The Scott Peterson trial began last week. With the murder of Laci Peterson being absolutely one of the most unavoidable crimes in recent memory, it is hardly certain whether or not he will receive fair treatment in the courtroom. As highly publicized as it is, I know very little about the crime itself, just that Scott’s physical appearance seems to have changed drastically in the past year, and he seems to have modeled himself after Ben Affleck. Who knew you could get self tanner in jail?

The official decision by investigators that this was actually not a ritual killing by a Satanic cult made Peterson the chief suspect. I wonder if the public still has not really gotten over the Manson Family. I don’t understand why people still think that Satanic cults exist anywhere other than in the imagination of law enforcement officials, Christian extremists and mothers who hate heavy metal.

Growing up through the 80s and 90s, when backwards masking on records was considered a real danger, even then, I never bought it. Judas Priest having to actually go to court to defend their own lyrics was ludicrous and insulting not only to lovers of hard rock, but to all artists. Imagery like pentacles, a hand with raised index and pinky fingers, blood sacrifice, cannibalism, cauldrons, swastikas, occult text, dark gatherings in the middle of the night in the forest and the numbers 666 do not necessarily add up to any historically accurate context. It is a hodgepodge of symbols of perceived evil. If there’s smoke, there’s hellfire. The idea of ritual and crimes possibly committed during them lives in the vibrant fevered dreams of a stifled, ignorant culture. Not to deny the presence of cults, I am sure there are some out there, but I tend to think that they are a dinosaur of the 70s, when parents were worried sick about their teenage daughters and there were actually jobs for deprogrammers.

The phenomenon of the religious cult to me seems to be outdated, as their discoveries are few and far between, and almost always end in their own self-immolation, like the Branch Davidians or the Heaven’s Gate people. The Jonestown massacre was the prominent cult mass suicide/homicide of my early years, and Jim Jones remains an odd anecdotal figure in my life.

My grandparents held their 50th wedding anniversary party at the recently vacated People’s Temple, not long after the tragedy in Guyana had occurred. The venue was quite affordable, and my family was not particularly squeamish. They don’t stand on ceremony. Leave it to my family to party at a crime scene, dancing and destroying evidence. Still, I thought the empty rooms held a ghostly allure, morbidly emptied out of all its secrets by police. Nobody had said a word about it at the time, and this reflected my familial religious beliefs, which was a fairly hard scrabble Christianity with an austere flavor of Zen Buddhism. Lots of rules, no sentimentality. Satan didn’t exist, not in the way that was warned about in the hour long news shows. Bad people were real, as were bad belief systems that were destructive, that were willfully ignorant or intolerant. But the devil with the horns was looked upon as a kind of fool’s gold, taught to dummies too stupid to grasp the honest ideology of actual wrongdoing. If I did get any values from my family of origin, then that is the only one I hold dear. The claim of something or someone as “Satanic” always helps me find the idiot within.

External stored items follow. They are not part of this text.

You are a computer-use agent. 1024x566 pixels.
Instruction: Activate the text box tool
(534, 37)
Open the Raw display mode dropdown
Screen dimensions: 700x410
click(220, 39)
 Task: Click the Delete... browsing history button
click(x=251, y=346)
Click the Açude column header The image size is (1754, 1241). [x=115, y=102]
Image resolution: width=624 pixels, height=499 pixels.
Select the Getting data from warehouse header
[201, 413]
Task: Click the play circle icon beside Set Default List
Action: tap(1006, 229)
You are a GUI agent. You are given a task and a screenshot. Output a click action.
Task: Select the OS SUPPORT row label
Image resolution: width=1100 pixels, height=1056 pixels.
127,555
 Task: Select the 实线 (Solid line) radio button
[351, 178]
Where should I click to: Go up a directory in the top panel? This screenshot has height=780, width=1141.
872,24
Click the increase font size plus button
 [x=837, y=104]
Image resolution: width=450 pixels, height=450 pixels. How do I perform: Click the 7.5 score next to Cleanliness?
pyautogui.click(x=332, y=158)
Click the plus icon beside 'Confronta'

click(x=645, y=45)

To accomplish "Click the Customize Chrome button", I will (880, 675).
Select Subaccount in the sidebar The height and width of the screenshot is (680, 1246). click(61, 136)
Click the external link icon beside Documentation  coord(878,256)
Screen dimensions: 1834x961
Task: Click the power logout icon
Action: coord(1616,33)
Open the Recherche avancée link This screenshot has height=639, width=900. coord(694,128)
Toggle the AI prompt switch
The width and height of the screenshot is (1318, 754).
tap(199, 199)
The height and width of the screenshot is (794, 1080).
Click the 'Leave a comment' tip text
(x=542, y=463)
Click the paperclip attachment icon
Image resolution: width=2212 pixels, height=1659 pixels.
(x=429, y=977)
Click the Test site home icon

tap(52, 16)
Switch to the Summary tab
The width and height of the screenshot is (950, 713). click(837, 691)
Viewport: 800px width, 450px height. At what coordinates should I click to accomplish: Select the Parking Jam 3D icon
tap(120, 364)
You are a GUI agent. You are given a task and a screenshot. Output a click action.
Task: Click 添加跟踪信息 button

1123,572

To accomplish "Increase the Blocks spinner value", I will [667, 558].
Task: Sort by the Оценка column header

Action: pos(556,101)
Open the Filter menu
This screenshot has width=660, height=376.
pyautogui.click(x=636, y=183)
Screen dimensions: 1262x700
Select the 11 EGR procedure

There is an actual Church of Satan, which was founded by Anton LaVey in the 60s. He, as legend has it, was the advisor on the set of “Rosemary’s Baby,” a scary movie to be sure, and a nightmare premonition for director Roman Polanski. The supposedly extensive kingdom of the Church of Satan is rather minor, compared to most religions. It is a rash reactionary afterthought to Christianity, and therefore could be considered an offshoot, its own peculiar denomination. Lots like Lucifer himself, merely a fallen angel, a disgruntled employee, setting up his own shop and trying to compete across the street from the big guy.

All religions have elements of sacrifice, which is essential in the Catholic tradition of communion, the bread and wine standing in for the body and blood of Christ. Or the idea of being repentant for sin in Protestant faiths because of the acts of He that ‘so loved the world.’ That one must give something or receive something for God to continue to give life is the very nature of religion itself. Humanity assumes that you never get something for nothing. Ass, gas or grass, no one rides for free.

There are dark mentors, methods of worship that are self serving rather than compassionate, people that just do shitty things, but “Hail Satan” is an empty phrase to me. You may not be able to sell your soul to the devil, but you could sell your soul to anything, which might be equally as bad, making the world an awful lot more treacherous than we had previously thought. All is not lost. Black Sabbath are reuniting for Ozzfest, which is proof that there is a God.